Fail to subtract two RDD with list column in PySpark-CodePudding

I have two RDD of below type:

RDD[(int, List[(string, int)]

And I want to get the subtract set from the two RDD. The code is like:

from pyspark.sql import SparkSession
spark = SparkSession.builder.appName('xxxxx.com').getOrCreate()

rdd1 = spark.sparkContext.parallelize([(1, [("foo", 101), ("bar", 111)]), (2, [("foobar", 22), ("bar", 222)]), (3, [("foo", 333)])])
rdd2 = spark.sparkContext.parallelize([(1, [("foo", 101), ("bar", 111)]), (2, [("foobar", 22), ("bar", 222)]), (3, [("foo", 333)])])

rdd = rdd1.subtract(rdd2)
rdd.toDF().show()

However I got the below errors:

    d[k] = comb(d[k], v) if k in d else creator(v)
TypeError: unhashable type: 'list'

But if i change the rdd to DF first and then do subtract, it can get the right answer. Not know how to fix the issue if using rdd directly.

rdd1 = spark.sparkContext.parallelize([(1, [("foo", 101), ("bar", 111)]), (2, [("foobar", 22), ("bar", 222)]), (3, [("foo", 333)])])
rdd2 = spark.sparkContext.parallelize([(1, [("foo", 101), ("bar", 111)]), (2, [("foobar", 22), ("bar", 222)]), (3, [("foo", 333)])])

rdd = rdd1.toDF().subtract(rdd2.toDF())
rdd.show()

CodePudding user response：

First of all, the reason why this does not work in python is simple. subtract is about finding the elements of rdd1 that are not in rdd2. To do that, spark will put all the records with the same hash on the same partition and then check for each record of rdd1 if there is an equal record with the same hash from rdd2. To do that, the records must be hashable. In python, tuples are but lists are not, hence the error you obtain. There are several workarounds. The easiest one would probably be to work in scala. Lists are hashable in java/scala.

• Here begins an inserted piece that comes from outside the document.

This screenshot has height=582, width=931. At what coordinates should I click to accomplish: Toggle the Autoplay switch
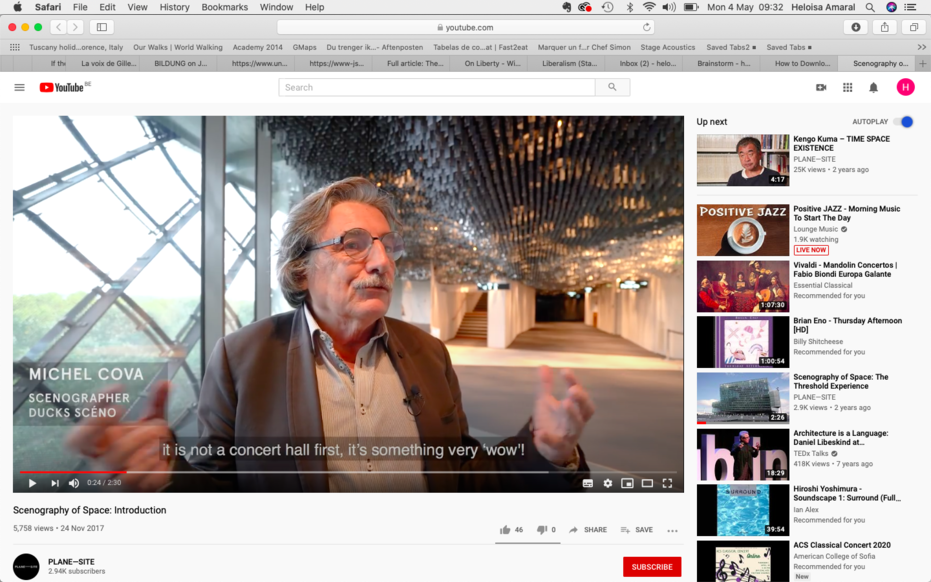click(905, 122)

val rdd1 = spark.sparkContext.parallelize(Seq((1, Seq(("foo", 101), ("bar", 111))), (2, Seq(("foobar", 22), ("bar", 222))), (3, Seq(("foo", 333)))))
val rdd2 = spark.sparkContext.parallelize(Seq((1, Seq(("foo", 101), ("bar", 111))), (2, Seq(("foobar", 22), ("bar", 222))), (3, Seq(("foo", 333)))))
// and you can check that this works
rdd1.subtract(rdd2).collect()

In python, one way at this would be to define your own list class. It would need to be hashable and to provide an __eq__ method to allow spark to know when objects are equal. Such a custom class could be defined as follows:

class my_list:
    def __init__(self, list):
        self.list=list
        
    def __hash__(self):
        my_hash = 0
        for t in self.list:
            my_hash =hash(t[0])
            my_hash =t[1]
        return my_hash
    
    def __eq__(self, other_list):
        self.list == other_list.list

Then, you can check that this works:

rdd1.mapValues(lambda x : my_list(x))\
    .subtract(rdd2.mapValues(lambda x: my_list(x)))\
    .collect()

NB: if you work in a shell, do not define the class within the shell or pickle won't be able to serialize your class. Define it in a separate file like my_list.py and import it with pyspark --py-files my_list.py and in the shell, import my_list from my_list.